Effectively, offerors
will go from having a strong influence in the exit vote to zero influence.
Tan Boon Gin, chief
executive officer of SGX Regco, said: “A delisting reduces the exit channels
for shareholders who remain invested in what is now a private company. As such,
companies implementing a voluntary delisting are subject to certain
requirements to safeguard investor interest.”
SGX Regco had
originally sought feedback on amending the approval threshold for voluntary
delistings to a simple majority of 50 per cent. Mr Tan explained: “The feedback
we received raised the question of whether delisting is a sufficiently
important decision of the issuer to warrant a high approval threshold. We
concluded that the approval threshold should be kept at 75 per cent, to give
independent shareholders a say in the delisting in all situations.”
The SGX stressed on
Thursday that offerors should not use other forms of privatisation to avoid
complying with the above requirements.
A voluntary delisting
process (in which shareholders vote on whether to accept an exit offer) is one
of four mechanisms by which an offeror can privatise a listed company.
The most frequently
used mechanism is a general offer under the Singapore Takeover Code.
Therefore, where a
general offer is made, the SGX will generally consider waiving the exit offer
and the shareholder vote requirements if the offer is fair and reasonable; and
at the close of the offer, the offeror has received acceptances from at least
75 per cent of independent shareholders.
Issuers will remain
listed if these waiver conditions are not met, the SGX stressed: “If the public
float of the issuer falls below the minimum threshold, SGX RegCo may suspend
trading of its securities. In the meantime, the issuer must meet its continuing
obligations under the listing rules, including restoring its public float.”
The two other
privatisation mechanisms under the Singapore Companies Act are a scheme of
arrangement and the right of compulsory acquisition once an offeror has
acquired 90 per cent of issuer’s shares.
Investment specialist
S Nallakaruppan, a former Vard shareholder, told The Business Times: “We had
always taken the stand that the ‘not fair but reasonable’ opinion issued by the
IFAs and normally adopted by the independent directors didn’t make sense at
all.

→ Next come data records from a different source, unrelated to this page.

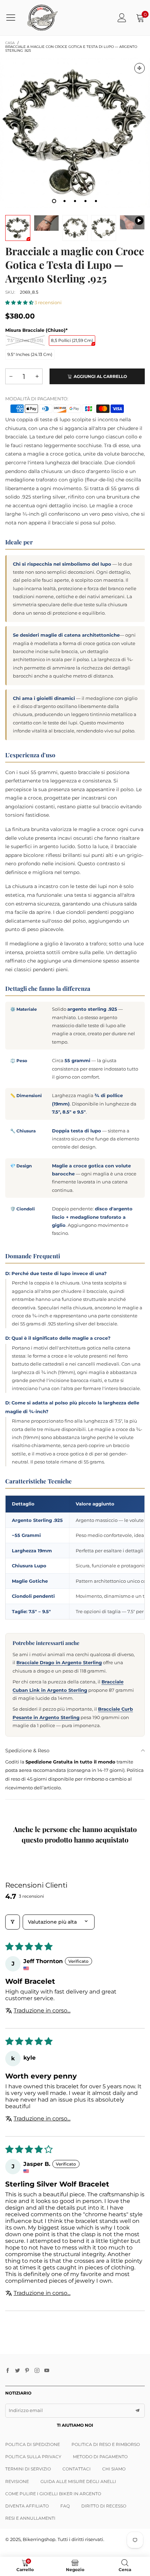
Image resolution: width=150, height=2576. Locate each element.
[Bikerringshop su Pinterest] (27, 2370)
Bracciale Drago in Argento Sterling (59, 1662)
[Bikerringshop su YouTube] (47, 2370)
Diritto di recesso (103, 2506)
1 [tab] (54, 201)
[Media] (139, 68)
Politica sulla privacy (33, 2456)
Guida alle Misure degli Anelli (78, 2481)
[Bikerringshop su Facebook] (7, 2370)
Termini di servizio (28, 2468)
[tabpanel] (75, 133)
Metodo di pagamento (100, 2456)
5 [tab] (95, 201)
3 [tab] (75, 201)
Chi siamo (114, 2468)
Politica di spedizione (32, 2444)
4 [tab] (85, 201)
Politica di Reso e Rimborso (106, 2444)
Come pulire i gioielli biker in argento (53, 2493)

This convoluted opinion benefits only the major shareholder whose
interests were unfairly protected.
“Although we Vard
shareholders were not protected by the present change to much fairer
regulations, we can hold our heads high for being a catalyst for this change.
Kudos to the Vard shareholders who have persevered and protected the interests
of minority shareholders from future unfair delistings.”